We have to find the multiplicative inverse of 4 - 2i.
Now the multiplicative inverse of any number X is defined as X^-1, so that X*X^-1 = 1.
For 4 - 2i, let the multiplicative inverse be M.
Now M* (4 - 2i) = 1
=> M = 1/ (4 -2i)
=> M = (4 +2i)/ ( 4- 2i)( 4 +2i)
=> M = (4 + 2i) / [4^2 - (2i)^2]
=> M = ( 4 + 2i) / [ 16 + 4]
=> M = (4 + 2i) / 20
=> M = 4/20 + 2i /20
=> M = 1/5 + i/10
Therefore the multiplicative inverse of 4 - 2i is 1/5 + i/10.
To find the multiplicative inverse of the complex number.
We know the multiplication identity element of the complex number (x+yi) = e(x+iy) .
Therefore xe = x and and xi*e = xi. Therefore e = 1.
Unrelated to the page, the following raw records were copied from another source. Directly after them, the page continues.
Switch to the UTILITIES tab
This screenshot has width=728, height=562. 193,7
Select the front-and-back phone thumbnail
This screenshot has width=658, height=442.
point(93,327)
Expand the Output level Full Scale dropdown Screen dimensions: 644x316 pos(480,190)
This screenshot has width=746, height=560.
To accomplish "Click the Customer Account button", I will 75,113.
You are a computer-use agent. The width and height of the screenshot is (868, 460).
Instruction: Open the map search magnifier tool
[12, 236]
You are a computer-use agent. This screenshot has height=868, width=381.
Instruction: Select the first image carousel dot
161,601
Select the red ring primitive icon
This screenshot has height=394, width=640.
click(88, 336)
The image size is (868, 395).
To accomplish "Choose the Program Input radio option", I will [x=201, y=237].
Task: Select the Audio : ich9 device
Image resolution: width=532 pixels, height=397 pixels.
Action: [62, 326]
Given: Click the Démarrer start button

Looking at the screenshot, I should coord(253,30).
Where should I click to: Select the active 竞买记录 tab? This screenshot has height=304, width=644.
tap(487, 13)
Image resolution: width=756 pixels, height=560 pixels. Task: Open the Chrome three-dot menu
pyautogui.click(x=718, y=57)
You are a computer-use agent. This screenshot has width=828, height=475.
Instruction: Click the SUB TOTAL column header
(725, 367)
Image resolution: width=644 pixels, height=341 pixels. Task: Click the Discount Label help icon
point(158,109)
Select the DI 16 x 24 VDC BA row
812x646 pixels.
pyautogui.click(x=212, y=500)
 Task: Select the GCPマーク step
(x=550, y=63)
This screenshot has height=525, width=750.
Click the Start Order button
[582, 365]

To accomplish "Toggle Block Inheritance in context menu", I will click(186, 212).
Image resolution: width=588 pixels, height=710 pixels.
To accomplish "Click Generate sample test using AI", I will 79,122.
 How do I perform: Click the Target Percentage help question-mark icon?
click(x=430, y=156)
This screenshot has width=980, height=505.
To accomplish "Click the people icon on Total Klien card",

Therfore if the multiplicative inverse of 4-2i is x+yi, then
(4-2i)(x+yi) = 1.
4x+4yi-2xi -2yi^2 = 1+0*i
4x +(4y-2x)i +2y = 1+0*i.
(4x+2y) +(4y-2x)i = 1+0*i.
Equate imaginary parts and equate real parts both sides:
Imaginary parts: 4y -2x = 0.....(1)
Real Parts: 4x+2y = 1.....(2)
From (1): 4y- 2x = 0.
x= 2y. Substitute x= 2y in eq (2):
4(2y) +2y = 1
10y = 1.
y = 1/10.
x =2y= 2/10.
Therefore (4-2i) has the multiplicative inverse 2/10+i/10.
4y + 2(2y) =
The multiplicative inverse is get when we multiply the given complex number by the inverse number we'll get the result 1.
We'll note the inverse as x:
(4-2i)*x = 1
We'll divide by (4-2i) both sides:
x = 1/(4-2i)
We are not allowed to keep a complex number to denominator, so we'll multiply the ratio by the conjugate of the complex number:
x = (4+2i)/(4-2i)(4+2i)
We'll re-write the denominator as a difference of squares:
(4-2i)(4+2i) = 4^2 - (2i)^2
(4-2i)(4+2i) = 16 - 4i^2
But i^2 = -1:
(4-2i)(4+2i) = 16 + 4
(4-2i)(4+2i) = 20
We'll re-write x:
x = (4+2i)/20
x = 4/20 + 2i/20
We'll simplify and we'll get:
x = 1/5 + i/10
The multiplicative inverse of the complex number 4 - 2i is 1/5 + i/10.